STEVE HANLON: Something bigger than all of those games

2014-06-19T18:30:00Z 2014-09-09T23:06:16Z STEVE HANLON: Something bigger than all of those gamesSteve Hanlon Prep Beat
June 19, 2014 6:30 pm  • 

It was December 1999. These shoes were standing inside the Hammond Civic Center taking in The Times Region Roundball Rumble. It was a thrilling game in front of a packed house.

Then, these ears heard some shoes walk up from behind.

It was long-time Hammond businessman Roy Kolas, who is my uncle.

As a youngster, he went to many high school games at the Civic Center. He told me about seeing baseball legend Lou Boudreau play pro basketball there many years before. And all the other great prep showdowns.

On Saturday morning, I received a text that read, "Uncle Roy went to be with Jesus this morning. It was peaceful."

As I read the text, the sound of a bat hitting a softball cracked in front of me. With a tear in my eye, I thought how appropriate that was. Roy's first love was God. His family was second. But sports was always in the mix.

At the age of 65, the 1940 Hammond High grad started playing slow-pitch church softball again. Years of running the Kolas Christian Bookstore in Hammond, and now Highland, kept him off the field. But not in the 1980s.

He pitched. He did this for three or four years. I was amazed at the spunk and vigor he showed out on the field. And in life.

He was a World War II vet, defending America in the Battle of the Bulge. He was a little sneaky, too, in sending letters home to his first wife, Martha. When his company crossed into Germany on a bridge over the Rhine River, he sent a note home.

"I went to see the doctor today," it said. Their doctor in Hammond's name was Rhine.
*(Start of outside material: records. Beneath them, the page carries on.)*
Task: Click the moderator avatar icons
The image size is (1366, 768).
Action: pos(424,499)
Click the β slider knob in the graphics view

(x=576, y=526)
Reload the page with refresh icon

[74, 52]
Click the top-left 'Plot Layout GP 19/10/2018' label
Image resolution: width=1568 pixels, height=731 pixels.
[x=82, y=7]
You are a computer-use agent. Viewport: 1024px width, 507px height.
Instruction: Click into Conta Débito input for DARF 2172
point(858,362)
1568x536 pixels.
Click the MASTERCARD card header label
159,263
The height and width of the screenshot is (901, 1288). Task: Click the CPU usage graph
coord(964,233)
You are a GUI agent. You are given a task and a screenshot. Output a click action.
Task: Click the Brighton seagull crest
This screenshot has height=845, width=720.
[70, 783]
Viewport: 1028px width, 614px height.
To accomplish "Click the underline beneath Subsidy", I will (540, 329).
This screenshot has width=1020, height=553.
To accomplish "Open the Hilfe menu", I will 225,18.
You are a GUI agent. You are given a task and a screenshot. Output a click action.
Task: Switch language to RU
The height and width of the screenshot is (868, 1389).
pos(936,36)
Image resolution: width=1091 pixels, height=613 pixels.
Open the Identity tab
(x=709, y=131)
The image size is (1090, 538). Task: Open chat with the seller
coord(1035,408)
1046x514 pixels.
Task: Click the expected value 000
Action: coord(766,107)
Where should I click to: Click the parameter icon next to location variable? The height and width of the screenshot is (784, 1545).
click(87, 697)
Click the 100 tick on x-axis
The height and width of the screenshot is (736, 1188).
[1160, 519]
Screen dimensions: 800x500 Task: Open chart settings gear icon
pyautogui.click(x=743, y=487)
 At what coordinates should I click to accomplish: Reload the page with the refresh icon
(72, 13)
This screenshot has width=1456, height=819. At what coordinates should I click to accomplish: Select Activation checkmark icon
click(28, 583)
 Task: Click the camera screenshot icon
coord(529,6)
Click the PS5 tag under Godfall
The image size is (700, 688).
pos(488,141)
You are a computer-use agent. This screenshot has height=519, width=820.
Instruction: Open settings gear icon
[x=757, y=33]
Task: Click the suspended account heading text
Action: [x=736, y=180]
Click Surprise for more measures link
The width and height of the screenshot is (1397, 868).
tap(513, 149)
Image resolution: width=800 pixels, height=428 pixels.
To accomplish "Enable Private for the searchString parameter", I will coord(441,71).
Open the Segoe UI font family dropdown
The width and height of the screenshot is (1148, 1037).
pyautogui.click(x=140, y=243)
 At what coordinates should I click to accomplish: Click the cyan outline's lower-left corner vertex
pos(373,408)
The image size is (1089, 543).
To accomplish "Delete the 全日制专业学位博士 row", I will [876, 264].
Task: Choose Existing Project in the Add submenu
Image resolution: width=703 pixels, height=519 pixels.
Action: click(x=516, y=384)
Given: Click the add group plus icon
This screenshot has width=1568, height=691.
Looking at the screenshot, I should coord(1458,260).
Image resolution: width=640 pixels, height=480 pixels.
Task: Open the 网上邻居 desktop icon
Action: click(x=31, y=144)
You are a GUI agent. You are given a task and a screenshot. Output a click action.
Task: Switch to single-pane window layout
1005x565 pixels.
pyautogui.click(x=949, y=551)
It got past the news police and my aunt knew where he was.

Up until his death at the age of 92, the Munster resident held a Bible study in his store. It was the light of his life. This man's love for people, helping many in need, is an icon for all to follow.

His family are wonderful people as well, save me. Which isn't a bad idea.

He once told me about seeing Wilt Chamberlain play at the Civic Center in 1959, I believe. In our 1999 conversation, he talked about other great high school games he'd seen there. The fog of years has taken the names and scores away from me.

Like me, he was a Cubs fan, sadly. He spent many days at Wrigley, hoping against hope. Being a life-long member of Hammond First Assembly of God-The Gate brought him more joy than the North Siders.

But life isn't about a baseball team or a softball team or any other kind of team. It gets crazy when those things are blown out of proportion. It's about things eternal and family. Those are the things that never fade away.

As a kid I remember going to the store on Hohman Avenue and he'd give me a rubber ball with a verse on it or one of those tiny puzzle boards where you had to get the balls to land in the holes. I never could. It's the only negative memory I have of Roy. I HATED THOSE THINGS!

Then, years later, my daughters got the same toys from time to time, a perfect little example of child-like love.

Part of this job that is so much fun is meeting fans at high school events. It is a bonus, for sure. Great people finding joy in a game. This week, though, I've thought much of one fan I spoke with 15 years ago.

I will never forget seeing you play ball in your 60s when your opponents were half your age. But much more importantly, I will never forget his prayers on Christmas Eve, filled with love and grace.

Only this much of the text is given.